Ah, lazy summer days... when summer stretches out in front of you, full of possibility. Just the time to read The Fantastic Secret of Own Jester by Barbara O'Connor. An amazing secret has tumbled off a freight train into Carter, Georgia, and Owen Jester is the only person who knows about it. If he can simply manage to evade his grandfather’s snappish housekeeper, organize his two best friends, and keep his nosy neighbor, Viola, at bay, he just might be in for the summer of a lifetime.
A great read for any time of the year. If you liked The Secret Adventures of the Mad Scientists Club (I did!), you'll like this one!
Stuck on Earth by David Klass is identified as a middle school read, but I can see some intrepid C. P. Smith readers enjoying it. Here's the book description from the dust jacket:
Ketchvar III’s mission is simple: travel to Planet Earth, inhabit the body of an average teenager, and determine if the human race should be annihilated. And so Ketchvar—who, to human eyes, looks just like a common snail—crawls into the brain of one Tom Filber and attempts to do his analysis. At first glance, Tom appears to be the perfect specimen—fourteen years old, good health, above average intelligence. But it soon becomes apparent that Tom Filber may be a little too average—gawky, awkward, and utterly abhorred by his peers. An alien within an alien’s skin, Ketchvar quickly finds himself wrapped up in the daily drama of teenage life—infuriating family members, raging bullies, and undeniably beautiful next-door neighbors. And the more entangled Ketchvar becomes, the harder it is to answer the question he was sent to Earth to resolve: Should the Sandovinians release the Gagnerian Death Ray and erase the human species for good? Or is it possible that Homo sapiens really are worth saving?

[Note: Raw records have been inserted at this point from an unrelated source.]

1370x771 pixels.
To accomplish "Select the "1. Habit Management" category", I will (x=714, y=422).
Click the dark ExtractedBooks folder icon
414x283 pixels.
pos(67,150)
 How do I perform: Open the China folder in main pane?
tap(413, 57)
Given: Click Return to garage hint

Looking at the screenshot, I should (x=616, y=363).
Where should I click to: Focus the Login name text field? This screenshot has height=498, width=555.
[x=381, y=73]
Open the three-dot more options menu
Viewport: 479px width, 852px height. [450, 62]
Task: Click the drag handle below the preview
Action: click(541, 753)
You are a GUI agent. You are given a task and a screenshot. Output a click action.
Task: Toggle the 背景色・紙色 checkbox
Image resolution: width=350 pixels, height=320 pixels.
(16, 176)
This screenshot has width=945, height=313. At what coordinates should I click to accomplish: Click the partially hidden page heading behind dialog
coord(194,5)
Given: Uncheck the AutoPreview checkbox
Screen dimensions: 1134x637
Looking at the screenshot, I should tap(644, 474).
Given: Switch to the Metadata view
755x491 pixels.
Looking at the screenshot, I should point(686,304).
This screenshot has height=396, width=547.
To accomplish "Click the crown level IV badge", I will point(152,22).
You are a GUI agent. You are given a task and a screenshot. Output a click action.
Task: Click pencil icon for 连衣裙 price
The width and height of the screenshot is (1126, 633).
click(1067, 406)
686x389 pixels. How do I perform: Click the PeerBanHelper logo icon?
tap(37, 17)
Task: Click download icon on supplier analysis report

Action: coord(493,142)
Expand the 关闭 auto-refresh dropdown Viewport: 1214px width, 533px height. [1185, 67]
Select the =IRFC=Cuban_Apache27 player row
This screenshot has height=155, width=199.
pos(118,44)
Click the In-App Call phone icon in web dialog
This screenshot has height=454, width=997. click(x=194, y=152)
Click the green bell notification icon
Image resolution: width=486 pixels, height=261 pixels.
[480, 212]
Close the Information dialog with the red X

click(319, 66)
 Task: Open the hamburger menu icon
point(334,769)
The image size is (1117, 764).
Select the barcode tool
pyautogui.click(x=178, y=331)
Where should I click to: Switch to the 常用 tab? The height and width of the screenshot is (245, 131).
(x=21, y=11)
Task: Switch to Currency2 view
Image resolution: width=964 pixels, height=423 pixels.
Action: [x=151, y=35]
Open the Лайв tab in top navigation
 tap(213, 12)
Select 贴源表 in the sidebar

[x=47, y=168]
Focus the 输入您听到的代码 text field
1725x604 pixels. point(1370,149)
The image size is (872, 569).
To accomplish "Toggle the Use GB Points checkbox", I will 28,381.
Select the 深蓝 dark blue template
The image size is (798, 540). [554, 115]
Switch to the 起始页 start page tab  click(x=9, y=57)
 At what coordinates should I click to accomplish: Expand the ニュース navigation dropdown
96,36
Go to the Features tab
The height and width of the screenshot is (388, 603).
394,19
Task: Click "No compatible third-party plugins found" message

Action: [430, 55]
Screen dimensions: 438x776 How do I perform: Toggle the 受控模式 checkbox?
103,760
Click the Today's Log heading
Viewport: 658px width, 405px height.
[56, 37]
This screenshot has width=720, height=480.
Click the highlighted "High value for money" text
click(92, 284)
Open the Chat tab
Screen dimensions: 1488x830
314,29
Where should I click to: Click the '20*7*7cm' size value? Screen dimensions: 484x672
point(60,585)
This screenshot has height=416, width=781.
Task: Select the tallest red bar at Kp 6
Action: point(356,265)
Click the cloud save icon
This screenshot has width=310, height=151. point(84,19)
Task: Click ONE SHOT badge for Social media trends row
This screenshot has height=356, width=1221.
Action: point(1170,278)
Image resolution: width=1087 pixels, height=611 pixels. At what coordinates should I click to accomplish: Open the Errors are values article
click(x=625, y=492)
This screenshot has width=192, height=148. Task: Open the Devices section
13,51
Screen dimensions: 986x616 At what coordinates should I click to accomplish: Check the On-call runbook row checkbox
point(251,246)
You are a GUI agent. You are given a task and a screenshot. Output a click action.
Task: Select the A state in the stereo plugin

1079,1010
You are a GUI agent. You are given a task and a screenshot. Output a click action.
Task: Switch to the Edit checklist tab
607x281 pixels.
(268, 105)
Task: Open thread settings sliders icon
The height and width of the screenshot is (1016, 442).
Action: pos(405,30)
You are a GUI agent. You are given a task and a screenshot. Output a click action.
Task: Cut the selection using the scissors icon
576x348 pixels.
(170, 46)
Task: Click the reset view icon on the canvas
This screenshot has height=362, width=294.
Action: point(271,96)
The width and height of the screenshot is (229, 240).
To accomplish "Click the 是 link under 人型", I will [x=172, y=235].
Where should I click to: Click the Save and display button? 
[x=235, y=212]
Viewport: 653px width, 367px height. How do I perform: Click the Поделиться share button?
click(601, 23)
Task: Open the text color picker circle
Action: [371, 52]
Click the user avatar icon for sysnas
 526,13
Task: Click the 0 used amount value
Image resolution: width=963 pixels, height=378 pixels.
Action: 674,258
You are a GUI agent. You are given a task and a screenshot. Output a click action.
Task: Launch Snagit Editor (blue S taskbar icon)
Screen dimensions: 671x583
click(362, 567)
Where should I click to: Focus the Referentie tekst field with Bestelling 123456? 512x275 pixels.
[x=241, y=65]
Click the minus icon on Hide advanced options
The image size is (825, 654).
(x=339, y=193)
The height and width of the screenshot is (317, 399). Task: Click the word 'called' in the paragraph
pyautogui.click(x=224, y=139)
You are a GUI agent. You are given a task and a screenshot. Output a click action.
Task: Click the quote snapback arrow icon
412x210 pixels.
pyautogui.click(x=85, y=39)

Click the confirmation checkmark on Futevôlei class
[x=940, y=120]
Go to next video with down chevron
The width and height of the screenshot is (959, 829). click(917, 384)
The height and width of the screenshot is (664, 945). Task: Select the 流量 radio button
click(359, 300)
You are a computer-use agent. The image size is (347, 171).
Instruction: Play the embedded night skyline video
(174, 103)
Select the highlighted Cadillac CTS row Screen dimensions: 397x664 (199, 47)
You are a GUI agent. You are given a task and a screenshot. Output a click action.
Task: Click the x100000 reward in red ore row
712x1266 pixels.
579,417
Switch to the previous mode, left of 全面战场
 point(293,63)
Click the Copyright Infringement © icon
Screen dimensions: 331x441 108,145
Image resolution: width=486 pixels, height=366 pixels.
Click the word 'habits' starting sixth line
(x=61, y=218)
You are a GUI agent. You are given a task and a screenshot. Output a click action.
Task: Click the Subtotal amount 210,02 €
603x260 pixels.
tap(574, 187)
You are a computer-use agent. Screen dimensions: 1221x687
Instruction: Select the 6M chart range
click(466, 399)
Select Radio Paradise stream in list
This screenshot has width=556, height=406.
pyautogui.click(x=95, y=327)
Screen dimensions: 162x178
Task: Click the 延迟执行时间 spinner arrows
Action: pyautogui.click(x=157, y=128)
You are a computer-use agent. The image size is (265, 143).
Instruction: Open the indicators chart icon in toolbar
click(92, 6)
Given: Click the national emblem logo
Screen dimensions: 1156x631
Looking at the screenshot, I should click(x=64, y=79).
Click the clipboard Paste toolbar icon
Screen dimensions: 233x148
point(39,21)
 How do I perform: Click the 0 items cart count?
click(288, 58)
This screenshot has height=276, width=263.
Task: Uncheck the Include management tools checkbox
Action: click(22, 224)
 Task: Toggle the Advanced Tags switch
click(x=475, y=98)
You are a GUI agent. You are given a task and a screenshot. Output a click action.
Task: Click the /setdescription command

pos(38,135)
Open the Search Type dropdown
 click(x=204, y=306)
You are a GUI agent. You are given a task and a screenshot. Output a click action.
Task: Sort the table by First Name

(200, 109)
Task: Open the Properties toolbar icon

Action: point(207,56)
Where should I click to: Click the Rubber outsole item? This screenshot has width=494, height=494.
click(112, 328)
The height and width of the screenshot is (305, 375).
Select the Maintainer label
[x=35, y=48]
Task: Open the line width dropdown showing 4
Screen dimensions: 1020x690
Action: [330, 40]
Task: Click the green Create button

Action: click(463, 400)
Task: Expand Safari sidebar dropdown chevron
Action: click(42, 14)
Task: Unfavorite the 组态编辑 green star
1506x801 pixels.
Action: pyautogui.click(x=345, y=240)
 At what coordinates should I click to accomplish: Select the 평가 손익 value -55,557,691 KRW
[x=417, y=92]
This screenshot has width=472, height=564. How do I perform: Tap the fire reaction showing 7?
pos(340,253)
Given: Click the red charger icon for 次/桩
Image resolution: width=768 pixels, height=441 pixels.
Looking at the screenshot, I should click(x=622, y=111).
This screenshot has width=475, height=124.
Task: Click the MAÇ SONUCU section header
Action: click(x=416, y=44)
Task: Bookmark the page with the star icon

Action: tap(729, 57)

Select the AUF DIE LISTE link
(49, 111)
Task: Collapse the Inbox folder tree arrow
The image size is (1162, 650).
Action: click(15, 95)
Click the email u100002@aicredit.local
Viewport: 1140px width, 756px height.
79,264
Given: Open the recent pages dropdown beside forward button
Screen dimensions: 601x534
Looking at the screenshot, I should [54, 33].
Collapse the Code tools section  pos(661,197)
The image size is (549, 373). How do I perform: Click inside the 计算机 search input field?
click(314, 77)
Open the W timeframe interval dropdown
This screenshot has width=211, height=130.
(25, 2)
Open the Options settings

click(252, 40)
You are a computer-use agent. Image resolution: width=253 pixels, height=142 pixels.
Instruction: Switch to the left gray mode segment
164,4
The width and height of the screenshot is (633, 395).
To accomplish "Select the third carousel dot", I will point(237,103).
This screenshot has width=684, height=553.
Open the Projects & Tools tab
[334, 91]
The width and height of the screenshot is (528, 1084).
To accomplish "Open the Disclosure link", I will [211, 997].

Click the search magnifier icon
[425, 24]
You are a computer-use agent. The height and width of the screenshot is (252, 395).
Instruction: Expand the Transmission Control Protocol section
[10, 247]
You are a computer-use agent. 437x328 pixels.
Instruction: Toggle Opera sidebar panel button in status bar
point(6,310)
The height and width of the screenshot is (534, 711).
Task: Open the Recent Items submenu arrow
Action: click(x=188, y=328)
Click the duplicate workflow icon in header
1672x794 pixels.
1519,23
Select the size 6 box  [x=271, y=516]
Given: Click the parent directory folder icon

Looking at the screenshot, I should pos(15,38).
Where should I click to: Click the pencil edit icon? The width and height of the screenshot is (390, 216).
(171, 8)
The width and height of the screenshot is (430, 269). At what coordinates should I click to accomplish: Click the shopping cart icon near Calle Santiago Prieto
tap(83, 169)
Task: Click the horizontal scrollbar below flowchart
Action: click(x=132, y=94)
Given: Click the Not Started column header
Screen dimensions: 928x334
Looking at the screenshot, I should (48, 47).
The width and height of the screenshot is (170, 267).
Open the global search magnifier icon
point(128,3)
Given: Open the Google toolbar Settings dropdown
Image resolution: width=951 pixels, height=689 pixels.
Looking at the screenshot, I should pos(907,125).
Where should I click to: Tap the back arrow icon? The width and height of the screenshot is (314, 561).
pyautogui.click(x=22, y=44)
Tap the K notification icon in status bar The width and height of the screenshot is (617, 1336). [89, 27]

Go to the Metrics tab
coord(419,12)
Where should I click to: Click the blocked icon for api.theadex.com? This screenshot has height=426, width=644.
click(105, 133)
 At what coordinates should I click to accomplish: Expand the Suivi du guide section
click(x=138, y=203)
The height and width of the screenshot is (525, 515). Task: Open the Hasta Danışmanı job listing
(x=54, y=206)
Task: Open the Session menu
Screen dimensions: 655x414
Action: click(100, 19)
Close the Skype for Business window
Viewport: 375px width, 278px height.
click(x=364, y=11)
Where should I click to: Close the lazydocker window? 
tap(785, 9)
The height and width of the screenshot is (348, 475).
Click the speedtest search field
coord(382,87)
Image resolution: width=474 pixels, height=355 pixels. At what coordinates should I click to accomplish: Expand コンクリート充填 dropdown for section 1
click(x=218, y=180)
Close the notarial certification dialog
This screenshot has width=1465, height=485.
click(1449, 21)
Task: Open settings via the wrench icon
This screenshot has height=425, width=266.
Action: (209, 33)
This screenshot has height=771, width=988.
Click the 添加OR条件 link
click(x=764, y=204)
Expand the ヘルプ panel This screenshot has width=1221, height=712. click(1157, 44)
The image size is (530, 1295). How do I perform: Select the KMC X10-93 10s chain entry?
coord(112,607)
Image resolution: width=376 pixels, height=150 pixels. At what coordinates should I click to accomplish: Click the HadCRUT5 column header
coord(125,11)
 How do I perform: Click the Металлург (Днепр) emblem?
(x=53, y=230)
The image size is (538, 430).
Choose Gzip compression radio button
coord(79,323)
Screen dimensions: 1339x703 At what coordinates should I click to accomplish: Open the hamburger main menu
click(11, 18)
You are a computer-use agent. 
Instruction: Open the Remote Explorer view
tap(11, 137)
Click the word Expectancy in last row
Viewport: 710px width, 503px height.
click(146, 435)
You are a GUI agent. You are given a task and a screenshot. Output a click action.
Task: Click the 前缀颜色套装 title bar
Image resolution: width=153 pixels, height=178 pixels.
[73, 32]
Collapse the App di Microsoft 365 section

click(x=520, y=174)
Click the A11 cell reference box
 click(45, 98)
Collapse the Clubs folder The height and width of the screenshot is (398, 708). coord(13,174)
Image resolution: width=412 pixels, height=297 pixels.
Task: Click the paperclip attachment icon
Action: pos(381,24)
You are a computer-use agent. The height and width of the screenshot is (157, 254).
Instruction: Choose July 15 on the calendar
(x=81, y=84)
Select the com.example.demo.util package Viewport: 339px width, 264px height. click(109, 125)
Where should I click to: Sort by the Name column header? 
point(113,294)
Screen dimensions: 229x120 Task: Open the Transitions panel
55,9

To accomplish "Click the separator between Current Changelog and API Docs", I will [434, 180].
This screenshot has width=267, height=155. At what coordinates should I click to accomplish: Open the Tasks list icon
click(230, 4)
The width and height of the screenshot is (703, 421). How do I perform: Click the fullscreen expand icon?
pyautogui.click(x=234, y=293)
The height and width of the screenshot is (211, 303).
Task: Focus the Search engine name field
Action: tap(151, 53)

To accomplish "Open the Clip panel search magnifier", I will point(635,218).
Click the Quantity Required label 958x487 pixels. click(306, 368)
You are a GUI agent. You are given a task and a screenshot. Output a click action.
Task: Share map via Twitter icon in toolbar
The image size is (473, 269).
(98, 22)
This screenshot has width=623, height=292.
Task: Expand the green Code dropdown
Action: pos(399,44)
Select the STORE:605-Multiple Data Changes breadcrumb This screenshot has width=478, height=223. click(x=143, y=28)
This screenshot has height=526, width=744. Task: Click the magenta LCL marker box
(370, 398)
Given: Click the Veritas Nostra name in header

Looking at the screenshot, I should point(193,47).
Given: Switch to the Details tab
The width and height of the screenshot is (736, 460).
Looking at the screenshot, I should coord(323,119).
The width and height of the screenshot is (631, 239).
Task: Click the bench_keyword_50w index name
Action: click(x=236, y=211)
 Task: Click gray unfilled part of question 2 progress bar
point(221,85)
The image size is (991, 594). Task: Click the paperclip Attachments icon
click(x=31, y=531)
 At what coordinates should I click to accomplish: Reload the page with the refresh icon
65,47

Half Brother by Kenneth Oppel. For thirteen years, Ben Tomlin was an only child. But all that changes when his mother brings home Zan -- an eight-day-old chimpanzee. Ben's father, a famous behavioral scientist, has uprooted the family to pursue his latest research project: a high-profile experiment to determine whether chimpanzees can learn to speak. Ben's parents tell him to treat Zan like a little brother. Ben reluctantly agrees. But when Ben starts to see Zan as more than just an experiment, his father disagrees. To him, Zan is only a specimen, no more, no less. A compelling read for mature readers- about what makes a family and what makes us human.